[Dataset entries]
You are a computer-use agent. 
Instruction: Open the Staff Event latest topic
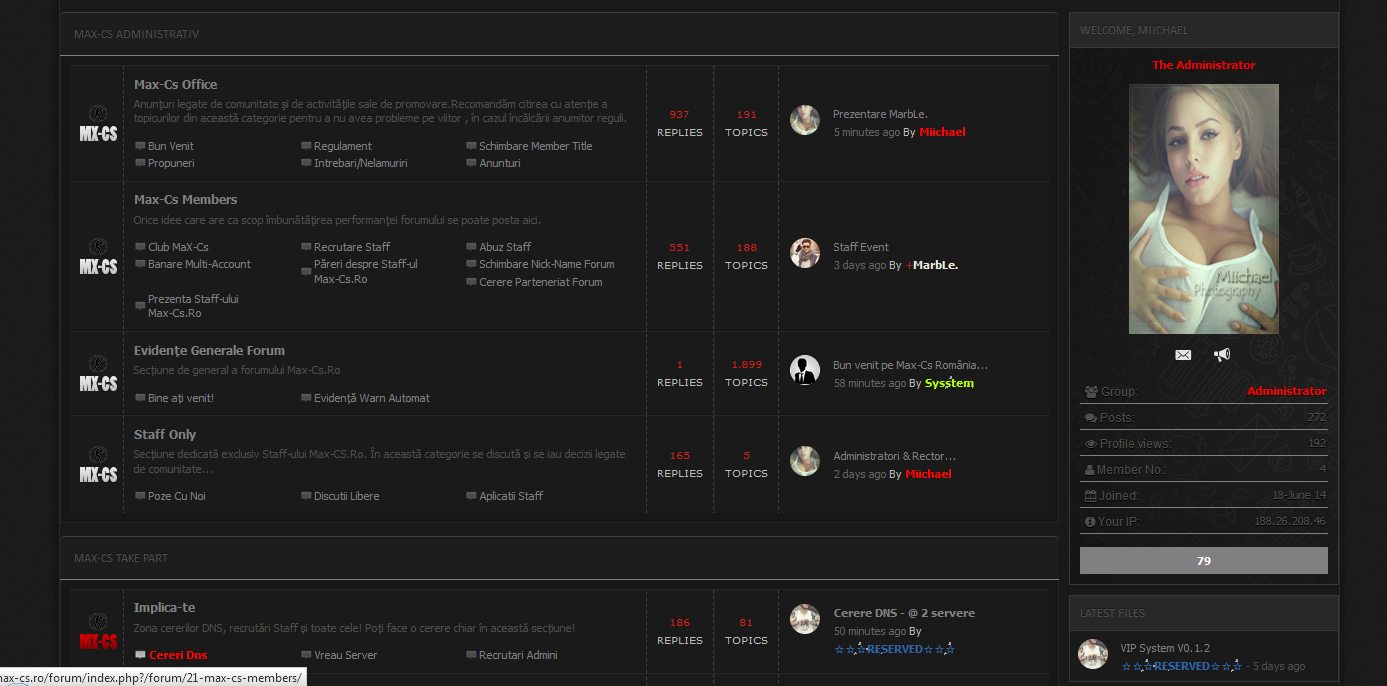click(860, 247)
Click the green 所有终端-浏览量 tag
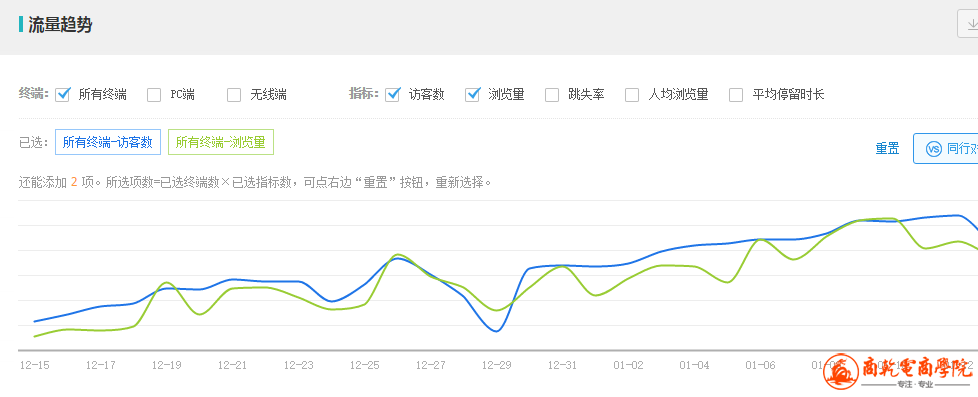The image size is (978, 397). point(221,142)
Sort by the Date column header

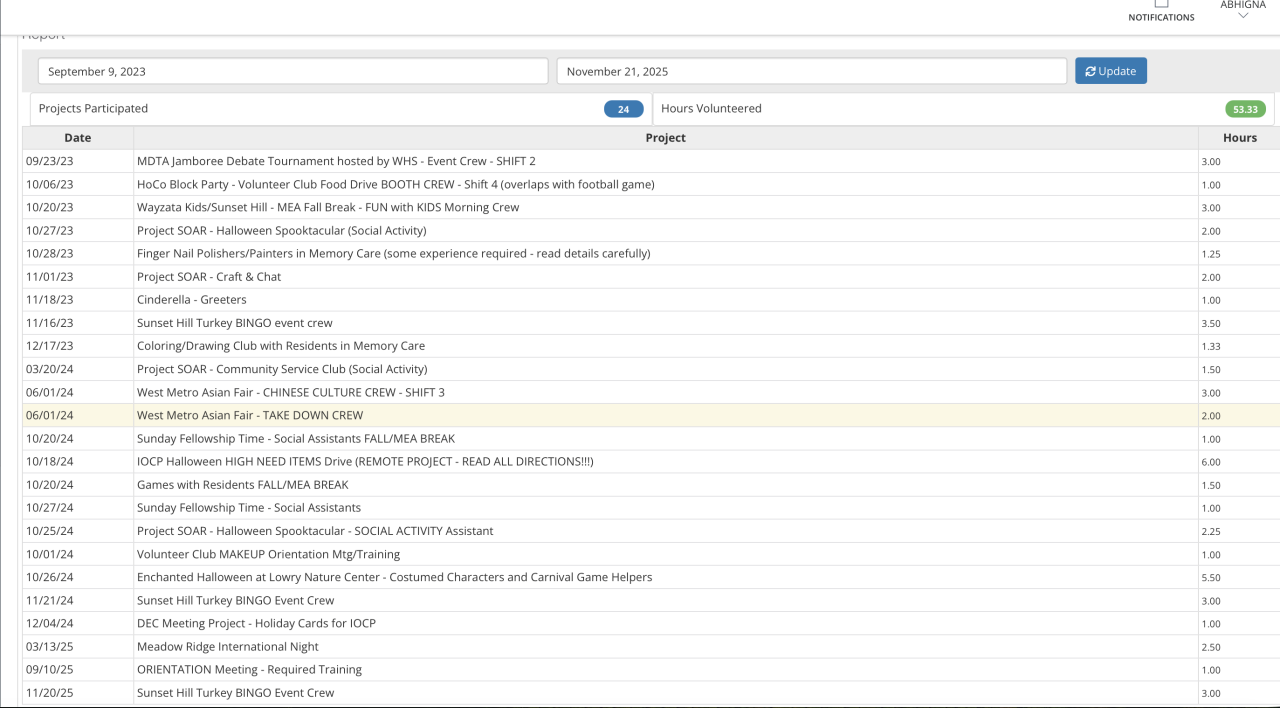point(77,138)
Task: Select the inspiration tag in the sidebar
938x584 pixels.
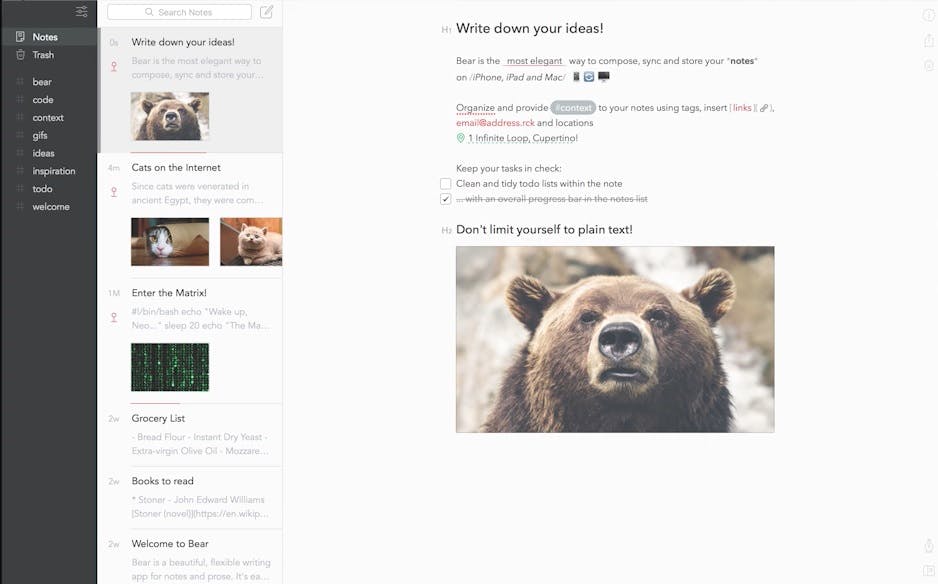Action: 55,170
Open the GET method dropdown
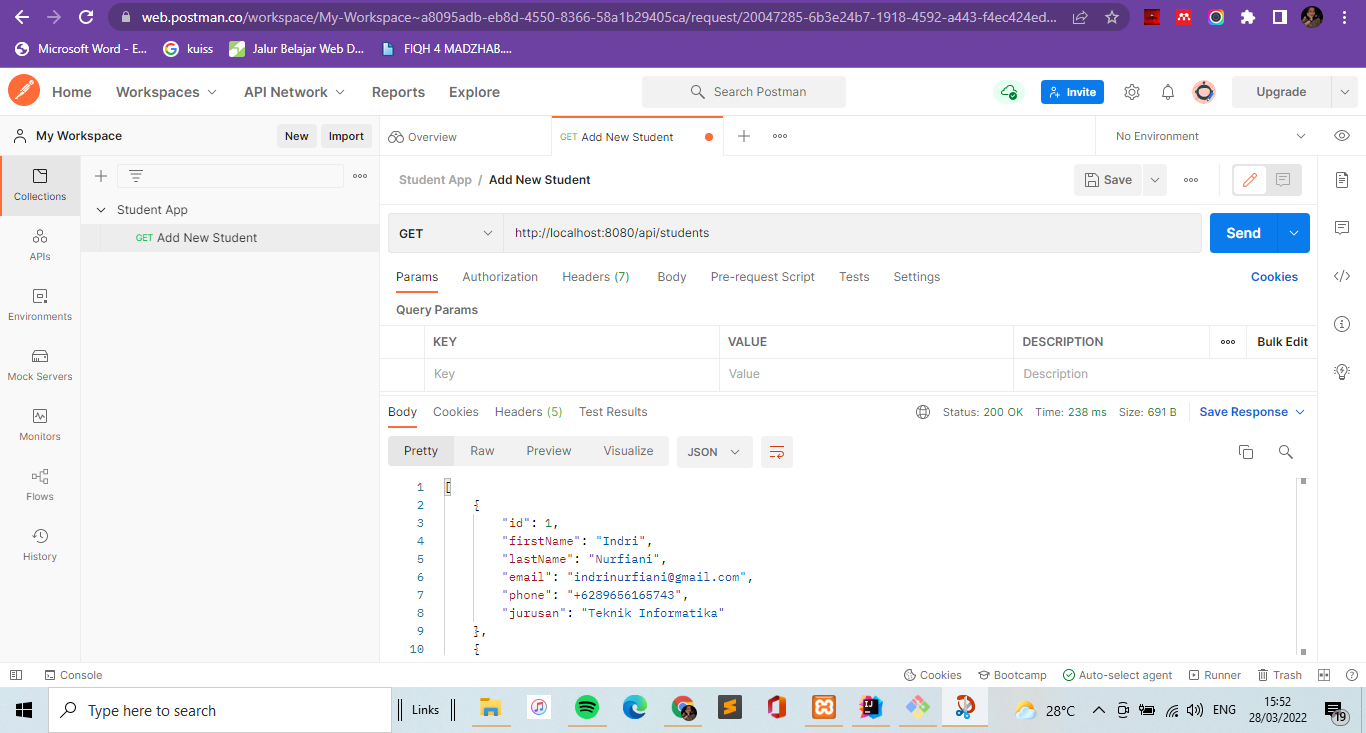 (x=445, y=233)
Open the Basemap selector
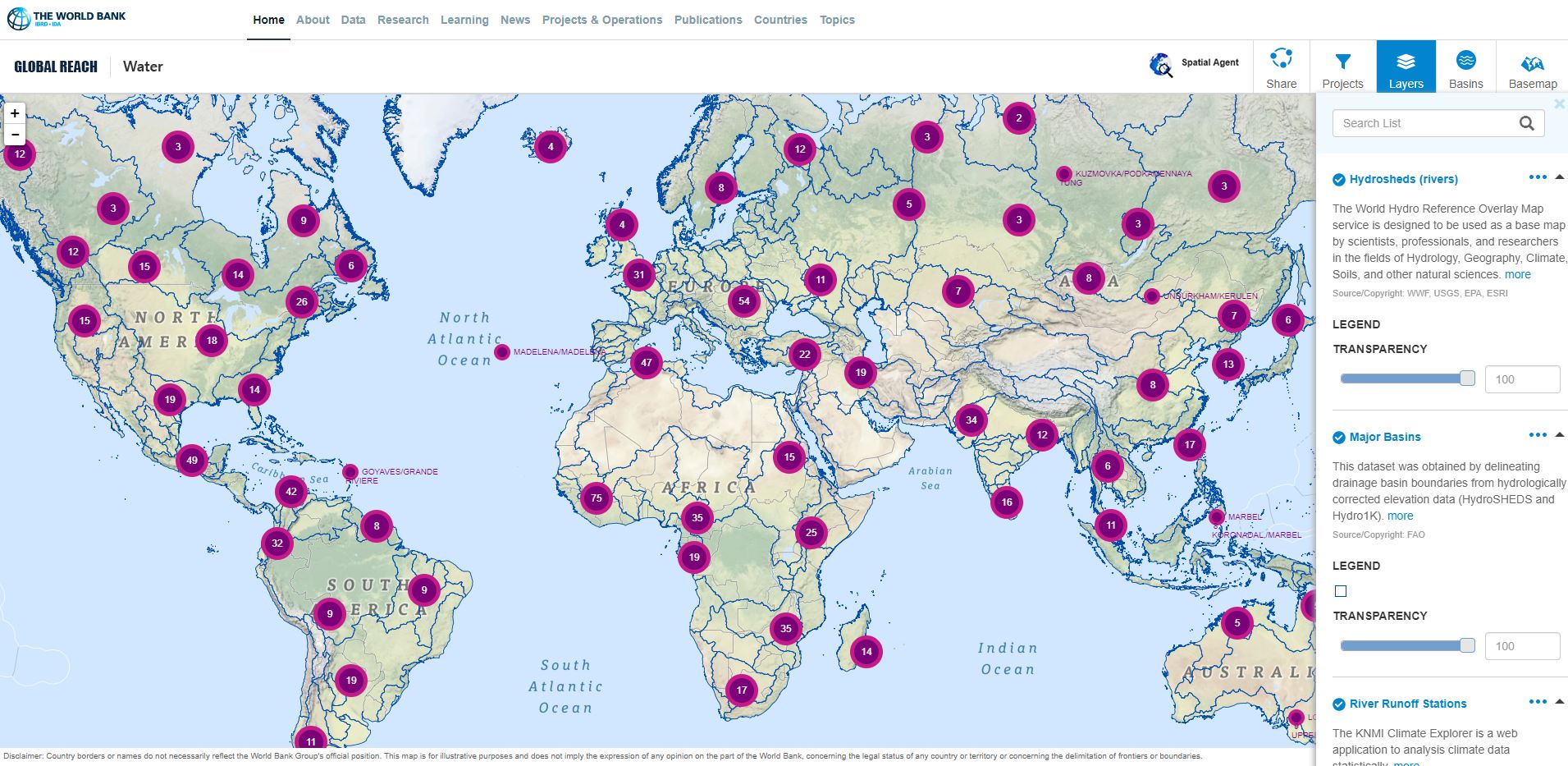 click(x=1532, y=67)
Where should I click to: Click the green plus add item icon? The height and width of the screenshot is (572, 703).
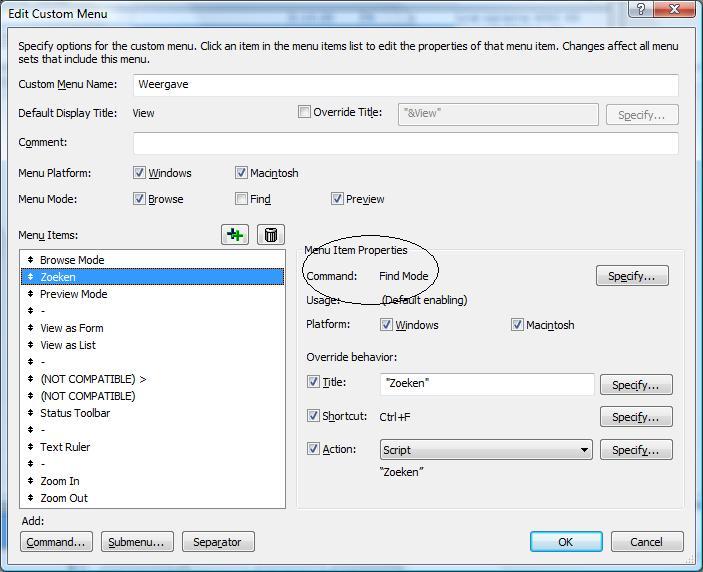coord(235,234)
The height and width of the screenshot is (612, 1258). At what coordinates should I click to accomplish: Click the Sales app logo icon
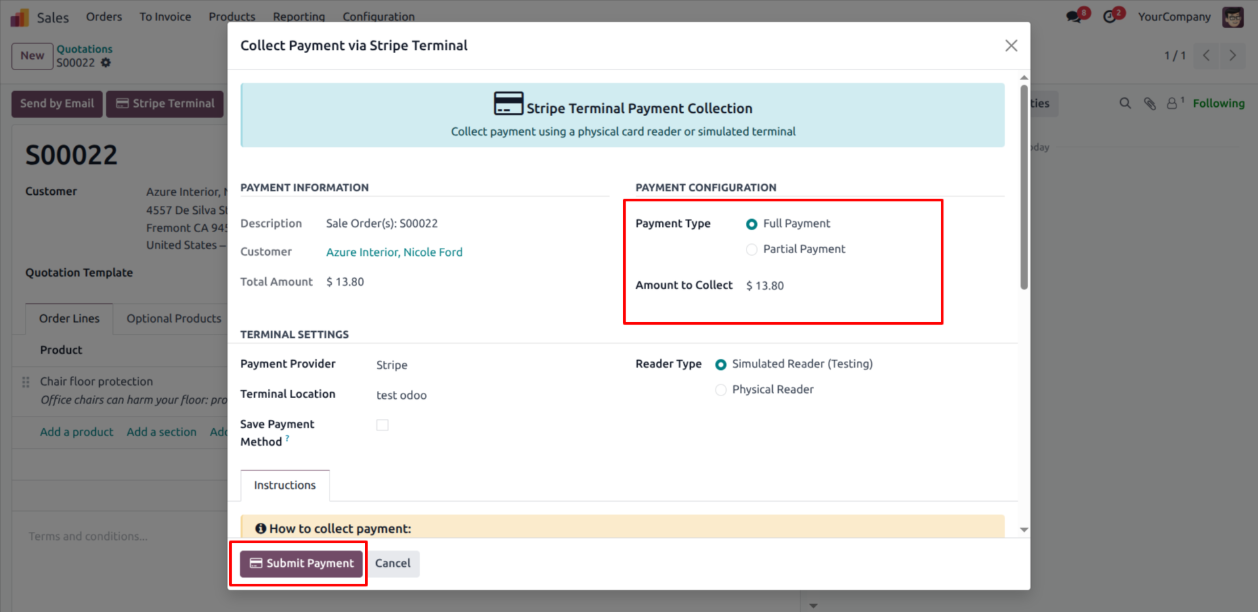point(20,17)
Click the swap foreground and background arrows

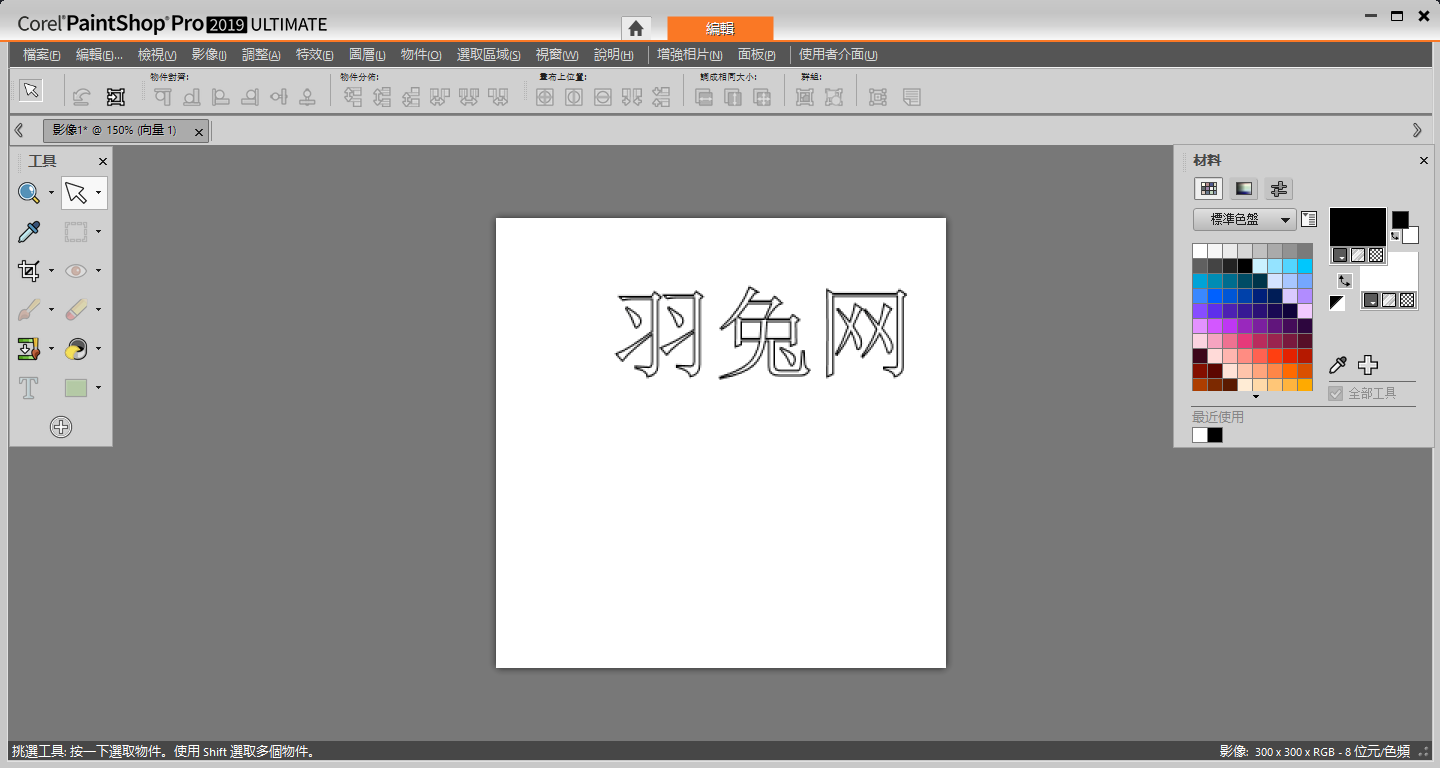1345,281
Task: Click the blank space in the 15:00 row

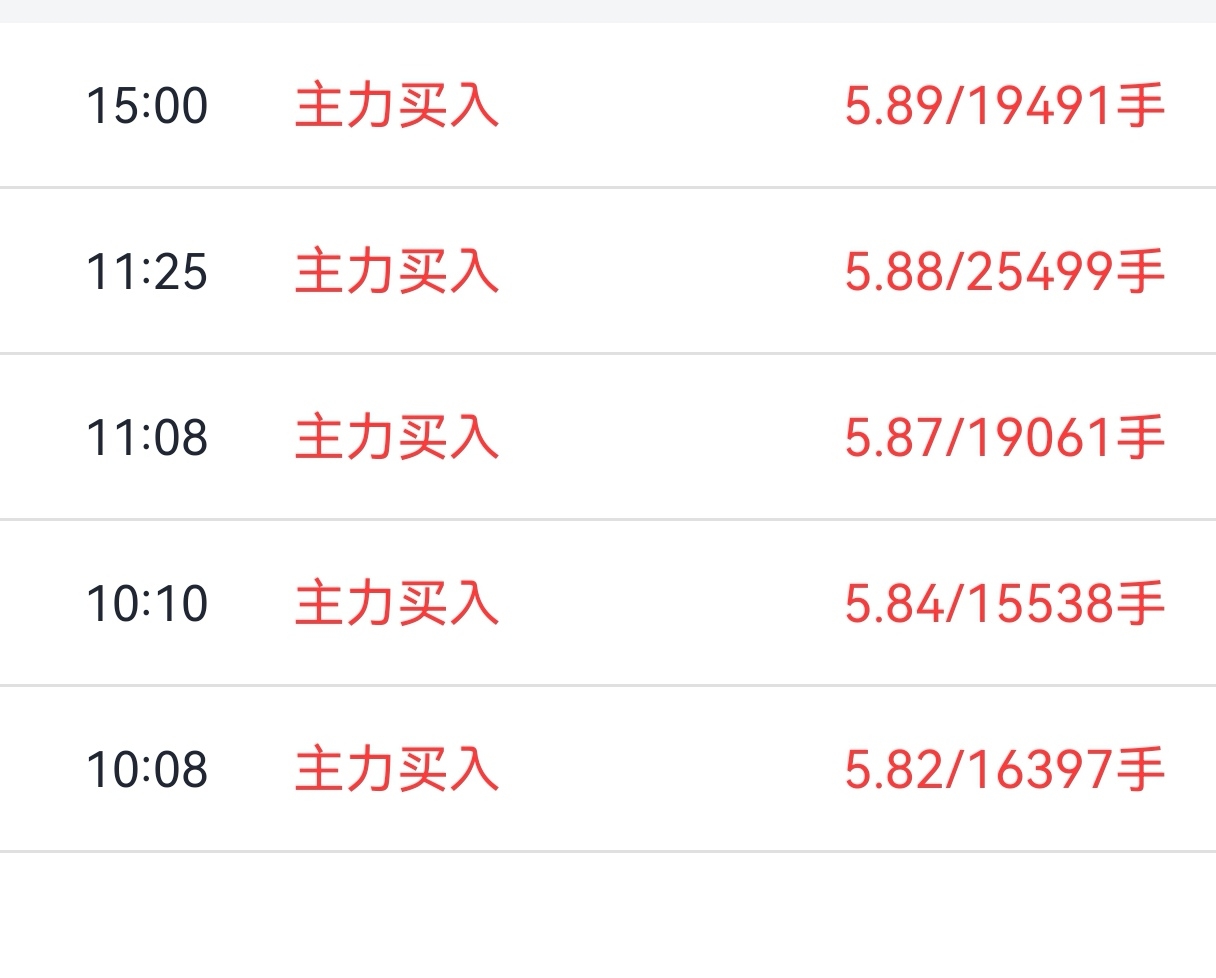Action: click(672, 106)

Try it
Only the lines from the one containing "Open the GET method dropdown" through the last line of the entries above should be copied, exactly as they are and without the pictures.

Task answer
Open the GET method dropdown
 (x=445, y=233)
Open the Basemap selector
 click(x=1532, y=67)
Where should I click to: Click the green plus add item icon? The height and width of the screenshot is (572, 703).
coord(235,234)
The height and width of the screenshot is (612, 1258). At what coordinates should I click to accomplish: Click the Sales app logo icon
point(20,17)
Click the swap foreground and background arrows

1345,281
Task: Click the blank space in the 15:00 row

Action: click(672, 106)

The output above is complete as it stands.